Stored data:

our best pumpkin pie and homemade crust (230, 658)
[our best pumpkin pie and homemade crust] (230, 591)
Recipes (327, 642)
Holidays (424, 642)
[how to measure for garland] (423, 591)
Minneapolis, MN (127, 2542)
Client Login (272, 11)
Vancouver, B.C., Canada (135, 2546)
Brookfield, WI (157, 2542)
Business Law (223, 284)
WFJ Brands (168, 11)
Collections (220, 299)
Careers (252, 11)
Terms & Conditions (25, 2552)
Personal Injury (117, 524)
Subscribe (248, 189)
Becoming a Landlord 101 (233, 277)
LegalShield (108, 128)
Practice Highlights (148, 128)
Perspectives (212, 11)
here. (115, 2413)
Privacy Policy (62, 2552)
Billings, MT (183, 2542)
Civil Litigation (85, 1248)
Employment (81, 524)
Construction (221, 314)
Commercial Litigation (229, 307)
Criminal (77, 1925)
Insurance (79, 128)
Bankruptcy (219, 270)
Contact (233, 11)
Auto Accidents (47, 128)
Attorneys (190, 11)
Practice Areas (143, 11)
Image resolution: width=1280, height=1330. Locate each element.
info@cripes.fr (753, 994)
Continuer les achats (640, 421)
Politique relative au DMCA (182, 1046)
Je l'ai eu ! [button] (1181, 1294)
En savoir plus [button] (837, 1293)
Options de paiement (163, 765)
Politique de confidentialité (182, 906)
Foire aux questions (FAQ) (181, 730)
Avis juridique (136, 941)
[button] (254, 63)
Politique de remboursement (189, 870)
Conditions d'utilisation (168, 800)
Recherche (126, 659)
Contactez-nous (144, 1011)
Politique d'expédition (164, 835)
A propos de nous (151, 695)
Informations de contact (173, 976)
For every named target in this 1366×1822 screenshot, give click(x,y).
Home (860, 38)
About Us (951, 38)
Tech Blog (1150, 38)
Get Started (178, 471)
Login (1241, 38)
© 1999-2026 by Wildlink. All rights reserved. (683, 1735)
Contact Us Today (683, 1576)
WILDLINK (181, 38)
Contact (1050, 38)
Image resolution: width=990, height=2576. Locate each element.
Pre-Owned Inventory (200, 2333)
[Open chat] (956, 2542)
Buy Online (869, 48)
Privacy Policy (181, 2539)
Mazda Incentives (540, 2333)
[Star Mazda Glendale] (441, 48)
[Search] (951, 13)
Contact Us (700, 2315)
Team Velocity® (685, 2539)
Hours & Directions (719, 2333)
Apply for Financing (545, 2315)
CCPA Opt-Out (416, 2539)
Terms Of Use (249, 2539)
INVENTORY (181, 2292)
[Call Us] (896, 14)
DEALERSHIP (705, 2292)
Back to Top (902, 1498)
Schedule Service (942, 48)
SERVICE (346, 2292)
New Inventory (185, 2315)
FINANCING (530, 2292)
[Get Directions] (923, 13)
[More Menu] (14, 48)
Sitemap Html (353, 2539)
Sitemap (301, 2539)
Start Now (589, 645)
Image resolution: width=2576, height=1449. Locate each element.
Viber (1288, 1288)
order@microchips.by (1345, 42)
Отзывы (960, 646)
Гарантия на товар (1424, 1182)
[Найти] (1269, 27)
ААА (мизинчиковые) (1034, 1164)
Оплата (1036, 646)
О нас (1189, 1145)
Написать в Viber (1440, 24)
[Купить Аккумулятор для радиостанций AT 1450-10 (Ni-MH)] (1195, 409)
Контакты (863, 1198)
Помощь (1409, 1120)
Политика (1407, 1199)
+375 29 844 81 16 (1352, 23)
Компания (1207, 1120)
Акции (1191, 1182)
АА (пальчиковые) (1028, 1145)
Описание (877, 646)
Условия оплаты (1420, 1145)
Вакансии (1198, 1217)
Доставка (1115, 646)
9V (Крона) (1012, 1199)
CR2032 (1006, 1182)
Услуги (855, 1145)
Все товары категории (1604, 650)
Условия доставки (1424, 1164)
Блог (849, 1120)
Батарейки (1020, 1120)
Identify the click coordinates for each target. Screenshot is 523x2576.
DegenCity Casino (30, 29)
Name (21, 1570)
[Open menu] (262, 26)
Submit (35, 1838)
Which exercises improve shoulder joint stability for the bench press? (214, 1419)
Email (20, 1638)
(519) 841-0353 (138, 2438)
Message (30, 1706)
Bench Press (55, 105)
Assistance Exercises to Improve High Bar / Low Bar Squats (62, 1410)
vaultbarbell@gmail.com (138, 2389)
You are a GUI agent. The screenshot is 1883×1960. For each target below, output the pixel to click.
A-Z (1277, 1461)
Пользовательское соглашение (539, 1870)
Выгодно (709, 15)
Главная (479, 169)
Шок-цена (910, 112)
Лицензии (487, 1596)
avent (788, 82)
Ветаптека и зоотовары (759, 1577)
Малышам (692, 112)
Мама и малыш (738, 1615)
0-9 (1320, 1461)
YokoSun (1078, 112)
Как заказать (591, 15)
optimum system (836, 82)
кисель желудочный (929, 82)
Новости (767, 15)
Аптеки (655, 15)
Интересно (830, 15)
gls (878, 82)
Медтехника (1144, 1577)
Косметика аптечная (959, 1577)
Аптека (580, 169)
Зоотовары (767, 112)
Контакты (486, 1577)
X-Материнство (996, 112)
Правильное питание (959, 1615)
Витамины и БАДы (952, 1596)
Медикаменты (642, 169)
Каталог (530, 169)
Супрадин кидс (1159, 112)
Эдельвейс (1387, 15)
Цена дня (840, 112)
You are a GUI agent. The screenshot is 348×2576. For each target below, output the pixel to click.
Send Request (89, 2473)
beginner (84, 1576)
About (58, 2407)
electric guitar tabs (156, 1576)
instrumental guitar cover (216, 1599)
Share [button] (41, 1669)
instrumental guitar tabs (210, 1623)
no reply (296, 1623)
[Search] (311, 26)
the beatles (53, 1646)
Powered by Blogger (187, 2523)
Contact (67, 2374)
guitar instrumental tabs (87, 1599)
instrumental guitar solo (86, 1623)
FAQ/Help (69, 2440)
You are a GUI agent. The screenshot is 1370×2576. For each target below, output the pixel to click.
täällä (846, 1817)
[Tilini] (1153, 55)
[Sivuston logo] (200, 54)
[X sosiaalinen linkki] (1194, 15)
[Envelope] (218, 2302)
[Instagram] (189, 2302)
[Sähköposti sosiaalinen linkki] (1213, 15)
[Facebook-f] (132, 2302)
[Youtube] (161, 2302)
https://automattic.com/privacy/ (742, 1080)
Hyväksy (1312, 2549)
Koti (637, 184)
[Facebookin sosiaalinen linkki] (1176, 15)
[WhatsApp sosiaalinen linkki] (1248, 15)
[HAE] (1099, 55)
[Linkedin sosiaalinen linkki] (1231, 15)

→ **WHAT TO PRODUCE**: Take the stretch of lines above from the one containing "Becoming a Landlord 101 (233, 277)" through the one containing "Sitemap Html (353, 2539)" and repeat it exactly, adding no other line.

→ **RESPONSE BELOW**:
Becoming a Landlord 101 (233, 277)
LegalShield (108, 128)
Practice Highlights (148, 128)
Perspectives (212, 11)
here. (115, 2413)
Privacy Policy (62, 2552)
Billings, MT (183, 2542)
Civil Litigation (85, 1248)
Employment (81, 524)
Construction (221, 314)
Commercial Litigation (229, 307)
Criminal (77, 1925)
Insurance (79, 128)
Bankruptcy (219, 270)
Contact (233, 11)
Auto Accidents (47, 128)
Attorneys (190, 11)
Practice Areas (143, 11)
Image resolution: width=1280, height=1330. Locate each element.
info@cripes.fr (753, 994)
Continuer les achats (640, 421)
Politique relative au DMCA (182, 1046)
Je l'ai eu ! [button] (1181, 1294)
En savoir plus [button] (837, 1293)
Options de paiement (163, 765)
Politique de confidentialité (182, 906)
Foire aux questions (FAQ) (181, 730)
Avis juridique (136, 941)
[button] (254, 63)
Politique de remboursement (189, 870)
Conditions d'utilisation (168, 800)
Recherche (126, 659)
Contactez-nous (144, 1011)
Politique d'expédition (164, 835)
A propos de nous (151, 695)
Informations de contact (173, 976)
For every named target in this 1366×1822 screenshot, give click(x,y).
Home (860, 38)
About Us (951, 38)
Tech Blog (1150, 38)
Get Started (178, 471)
Login (1241, 38)
© 1999-2026 by Wildlink. All rights reserved. (683, 1735)
Contact Us Today (683, 1576)
WILDLINK (181, 38)
Contact (1050, 38)
Image resolution: width=990, height=2576. Locate each element.
Pre-Owned Inventory (200, 2333)
[Open chat] (956, 2542)
Buy Online (869, 48)
Privacy Policy (181, 2539)
Mazda Incentives (540, 2333)
[Star Mazda Glendale] (441, 48)
[Search] (951, 13)
Contact Us (700, 2315)
Team Velocity® (685, 2539)
Hours & Directions (719, 2333)
Apply for Financing (545, 2315)
CCPA Opt-Out (416, 2539)
Terms Of Use (249, 2539)
INVENTORY (181, 2292)
[Call Us] (896, 14)
DEALERSHIP (705, 2292)
Back to Top (902, 1498)
Schedule Service (942, 48)
SERVICE (346, 2292)
New Inventory (185, 2315)
FINANCING (530, 2292)
[Get Directions] (923, 13)
[More Menu] (14, 48)
Sitemap Html (353, 2539)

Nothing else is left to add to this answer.